Amyloidosis of the gastrointestinal tract is an uncommon disorder characterized by the extracellular deposition of an abnormal fibrillar protein. It is rarely proven by biopsy. Amyloid deposition interferes with organ structure and its function. We report a case of a 64-year-old male who presented with severe colicky pain, unable to pass feces, and progressive abdominal distension for 2 days. Physical examination revealed marked abdominal distension, visible peristalsis, high-pitched hyperactive bowel sounds, and generalized tenderness. Plain abdominal radiograph showed markedly diffuse disproportional dilatation of the small bowel with different heights of air-fluid levels in the same loop. Abdominal computed tomography showed an evidence of small bowel obstruction, which revealed no gross mass or cause of obstruction, but long segment narrowing of the terminal ileum was seen. Ileocolonoscopy showed diffuse edematous mucosa of the ileum without mechanical obstruction but loss of normal bowel peristalsis.

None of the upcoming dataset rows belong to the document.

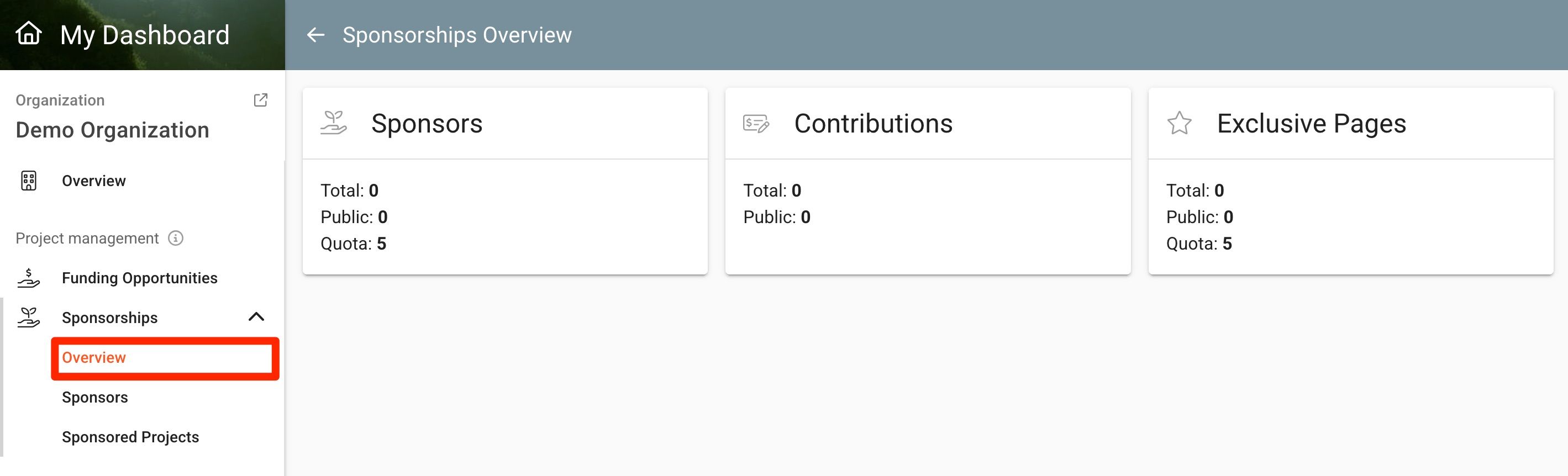1568x476 pixels.
Task: Open the Sponsors submenu item
Action: 95,398
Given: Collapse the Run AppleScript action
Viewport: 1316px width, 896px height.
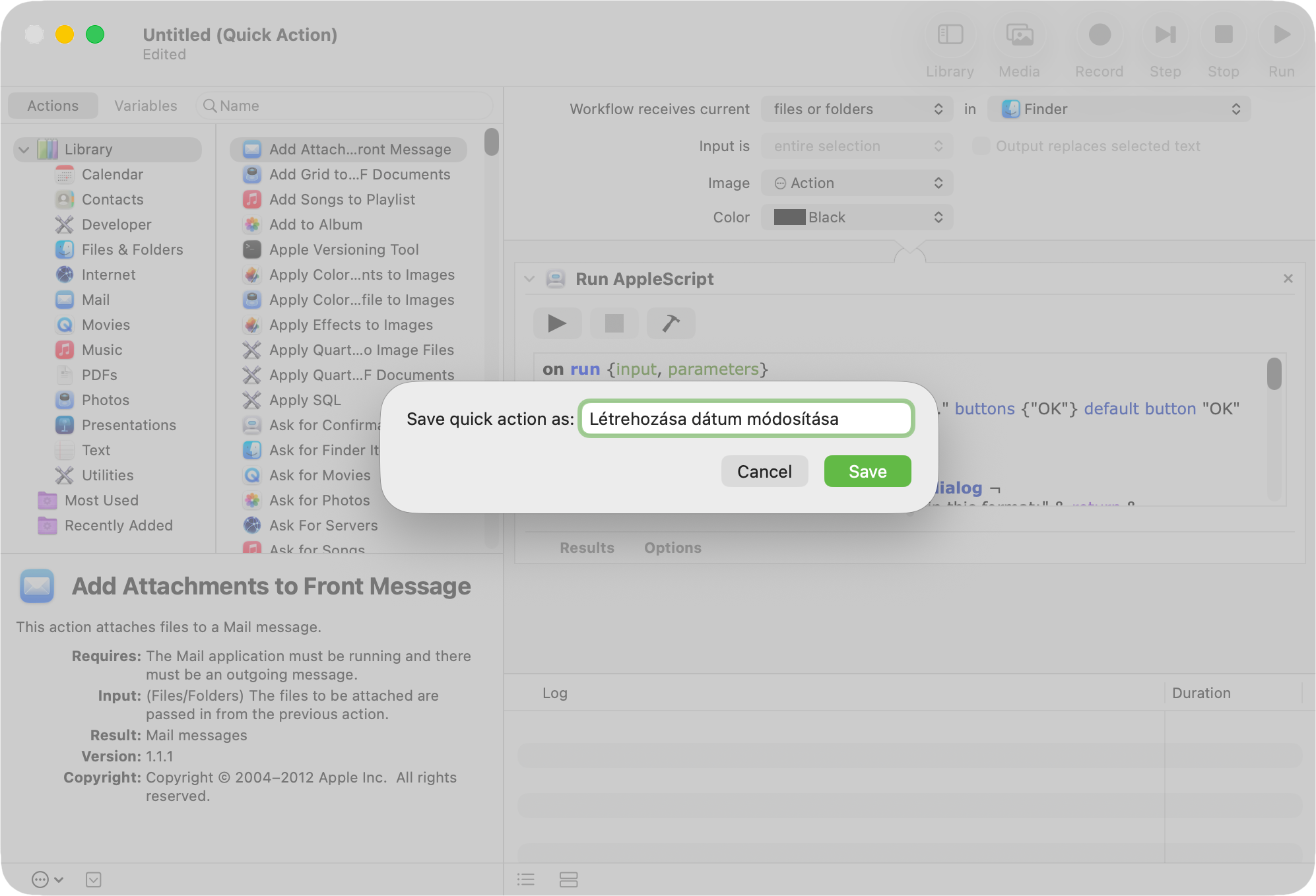Looking at the screenshot, I should 529,279.
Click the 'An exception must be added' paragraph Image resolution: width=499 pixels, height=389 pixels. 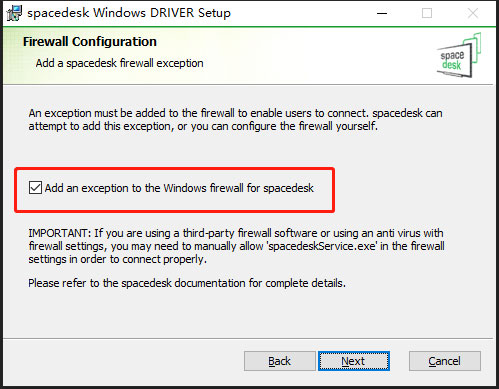[x=235, y=120]
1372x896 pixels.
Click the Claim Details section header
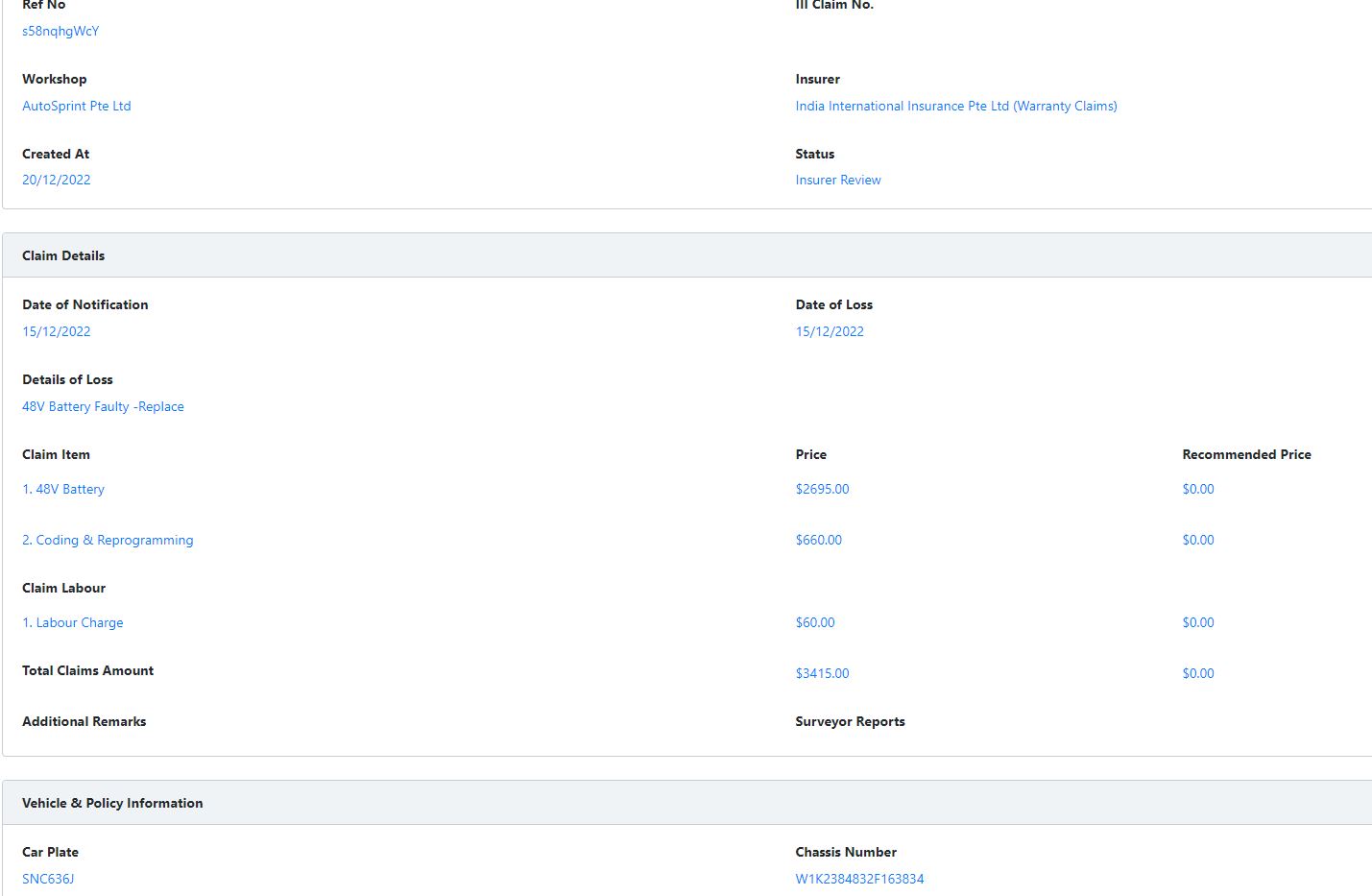tap(63, 255)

A random biopsy of the ileum was performed for pathological diagnosis, which reported extensive deposits of amorphous material within the muscle layers and in the submucosal vessels that stained strongly with Congo red and displayed the typical apple-green birefringence of amyloid protein when viewed under plane polarized light. Serum electrophoretic tests disclosed a monoclonal band of IgG-kappa monoclonal protein. His clinical symptoms improved after receiving chemotherapy with melphalan and prednisolone. Our case illustrated the rare cause of acute intestinal obstruction which mimicked a surgical condition. Primary intestinal amyloidosis should be in a differential diagnosis in patients without a demonstrated cause of obstruction.

摘要

胃肠道淀粉样变性是一种罕见的疾病,其特征是细胞外沉积异常纤维状蛋白。很少通过活检得到证实。淀粉样沉积会干扰器官结构及其功能。我们报告一例64岁男性病例,患者出现严重绞痛、无法排便及进行性腹胀2天。体格检查发现明显腹胀、可见蠕动波、高调肠鸣音亢进及全身压痛。腹部平片显示小肠明显弥漫性不成比例扩张,同一肠袢内有不同高度的气液平面。腹部计算机断层扫描显示有小肠梗阻迹象,未发现明显肿块或梗阻原因,但可见回肠末端长段狭窄。回结肠内镜检查显示回肠黏膜弥漫性水肿,无机械性梗阻,但正常肠蠕动消失。对回肠进行随机活检以进行病理诊断,结果报告在肌层和黏膜下血管内有广泛的无定形物质沉积,刚果红染色强烈,在平面偏振光下观察显示淀粉样蛋白典型的苹果绿双折射。血清电泳检查发现一条IgG-κ单克隆蛋白的单克隆带。患者接受美法仑和泼尼松龙化疗后临床症状改善。我们的病例说明了急性肠梗阻的罕见病因,其酷似外科疾病。对于无明确梗阻原因的患者,原发性肠道淀粉样变性应列入鉴别诊断。